President Biden announced his student loan forgiveness plan last August. It would ostensibly forgive up to $10,000 for most federal student loan borrowers and up to $20,000 for those who received Pell Grants. In order to qualify, borrowers can’t make more than $125,000 per year if filing single or $250,000 if married and filing jointly.
Nobody forced them to acquire debt. I worked two jobs while a student, chose and affordable school, got the smallest loan possible AND PAID MY DEBT! https://t.co/BntrDctCAT
— Florida Julie🦩🐊🚀🗽 (@byzosgal) February 24, 2023
By October, legal challenges were piling up against the forgiveness plan. On Oct. 21, the 8th Circuit court issued a temporary block on the relief plan after Nebraska, Missouri, Arkansas, Iowa, Kansas, and South Carolina sued the Biden administration over the plan. They claimed the student loan relief plan is unlawful and would harm their tax revenues.
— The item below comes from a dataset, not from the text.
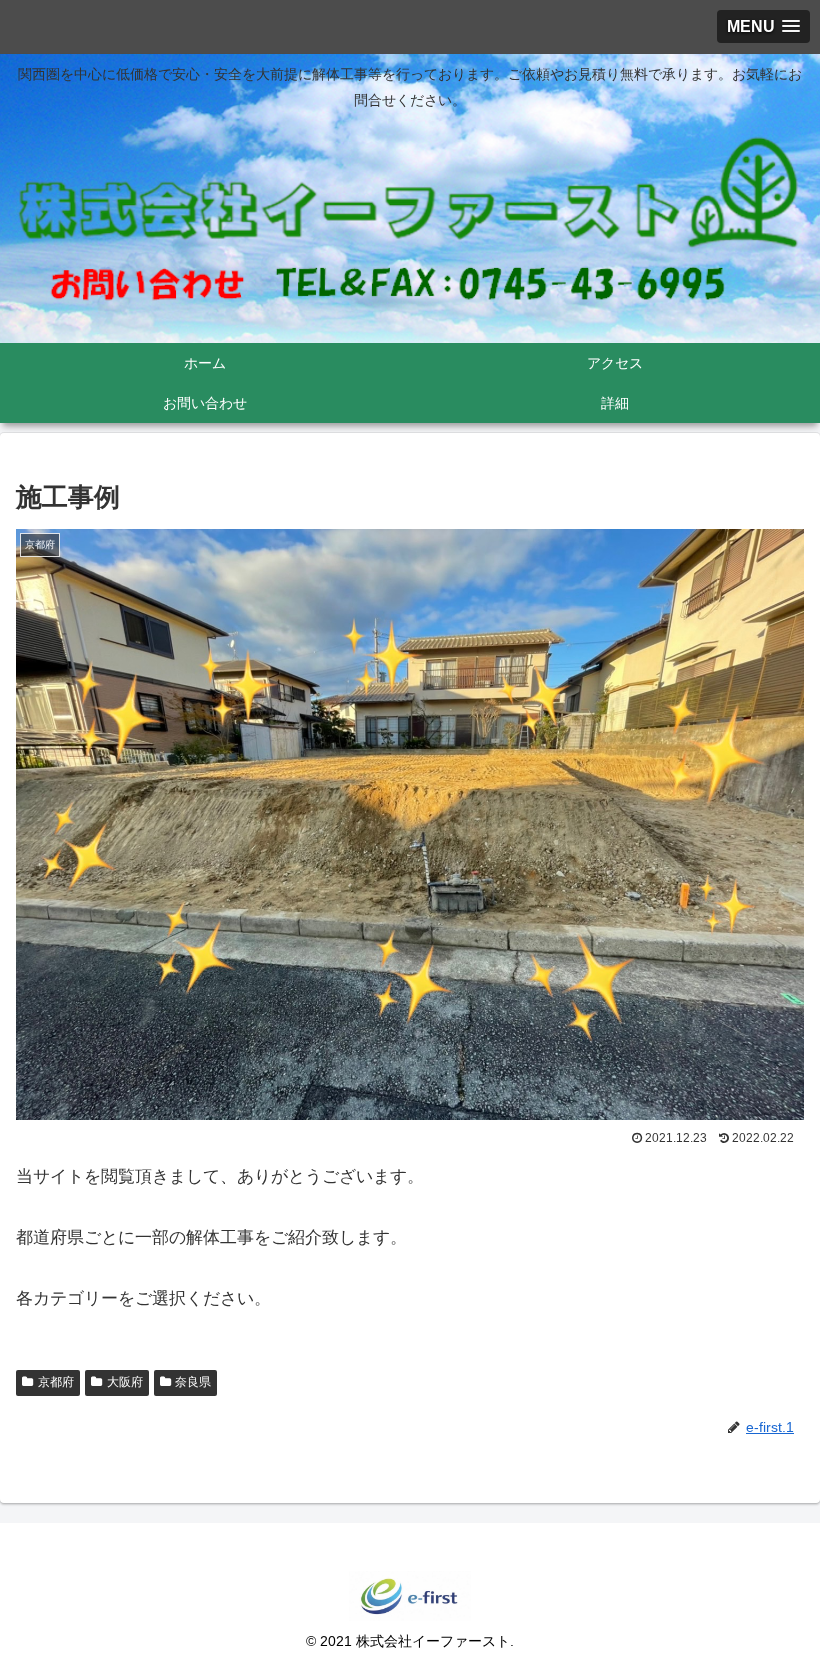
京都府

The Department of Education countered with its own court filing asserting that four of the states involved who claim the discharge of student loans would affect their tax revenues have no standing because those loans would be discharged between 2021 and 2025 and are not taxable income.
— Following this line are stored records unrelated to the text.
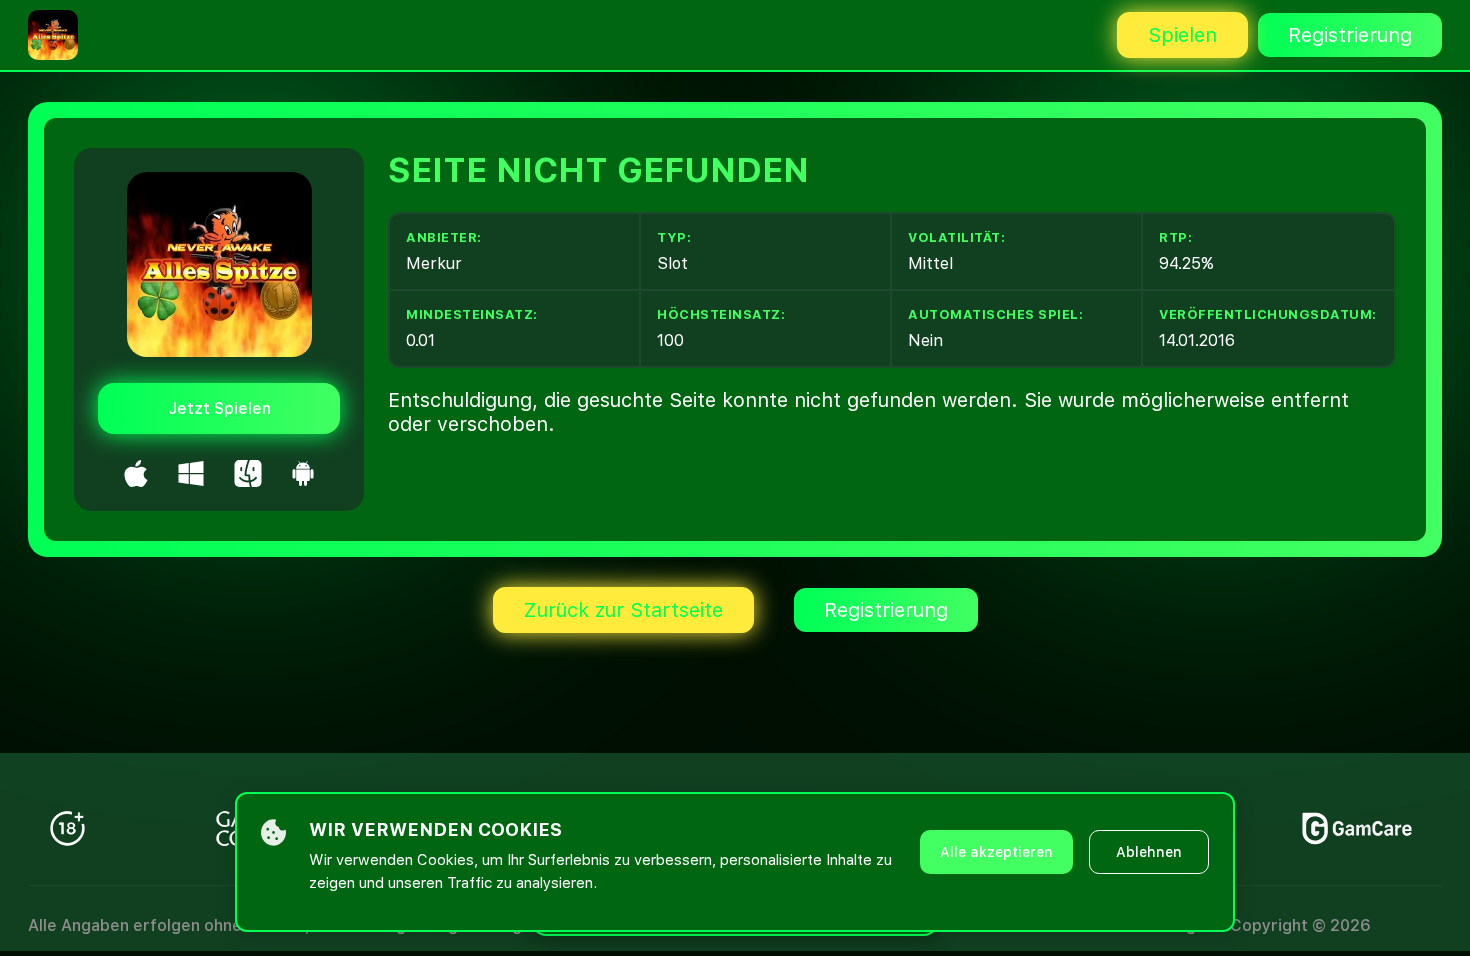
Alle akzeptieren (996, 852)
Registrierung (1350, 35)
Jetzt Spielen (219, 408)
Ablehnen (1149, 852)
The DOE claimed that the “alleged harm is self-inflicted; a federal policy’s incidental effects on a state’s tax revenues are not judicially cognizable injuries.”
The two cases brought by individuals claim that the plan is unlawful because it made them partially or completely ineligible for the full range of benefits. The DOE asserts that vacating the plan would make the plaintiffs’ financial situation unchanged or worse than before.
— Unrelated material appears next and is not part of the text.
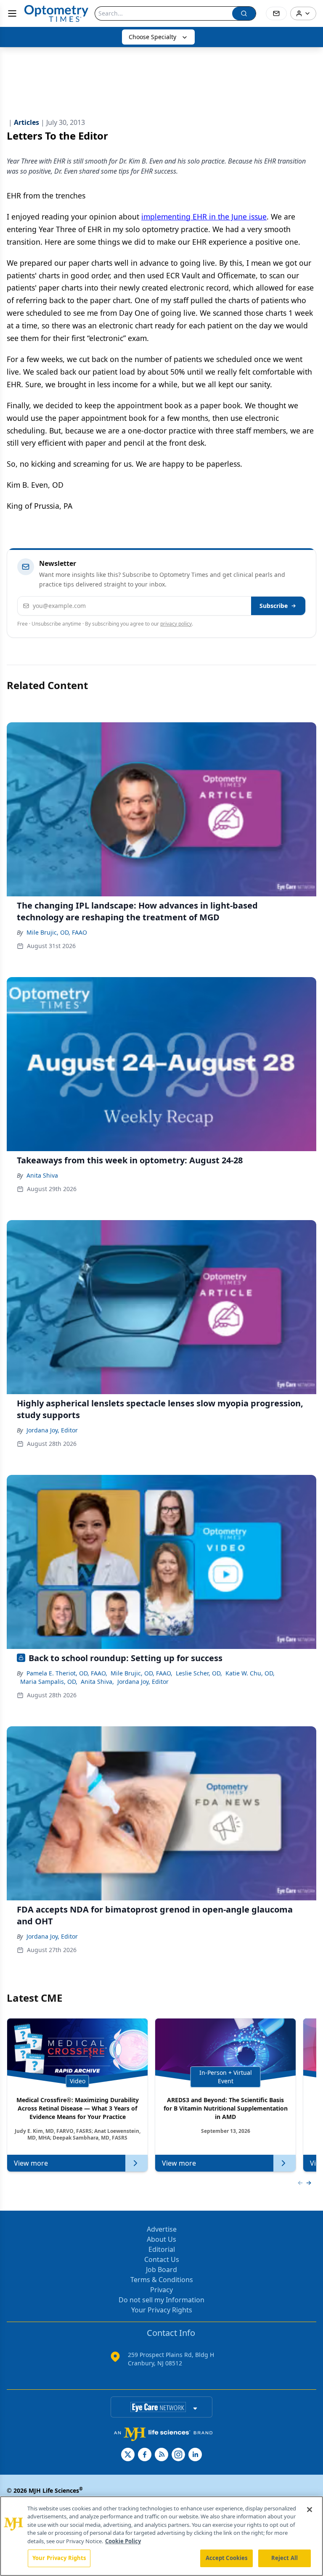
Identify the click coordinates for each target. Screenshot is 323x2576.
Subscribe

But perhaps most egregious is that his plan is completely unsupported by federal law. We filed an amicus brief against this student loan boondoggle, yet another example of President Biden’s lawless abuse of the Constitution.
— Jay Sekulow (@JaySekulow) February 14, 2023
The Biden administration seems very confident the Supreme Court will allow the plan. The Department of Education said in a brief that it believes the “plain language of the HEROES Act authorizes the plan.” The Higher Education Relief Opportunities for Students (HEROES) Act of 2003 allows the Education Department to grant widespread student loan relief during national emergencies. They are using the pandemic as a vehicle to push for student loan forgiveness.
Plaintiffs are arguing that the president’s proposal doesn’t meet the HEROES Act’s requirement for “a real connection to a national emergency.” The plan is estimated to cancel approximately $441 billion in federal student loan debt and eliminate balances for 40.5% of federal borrowers, according to a report by The Federal Reserve Bank of New York.
An ongoing pause on federal student loan payments and interest rate accumulation is still occurring. If the issue is not resolved by June 30, 2023, student loan payments will resume 60 days after that.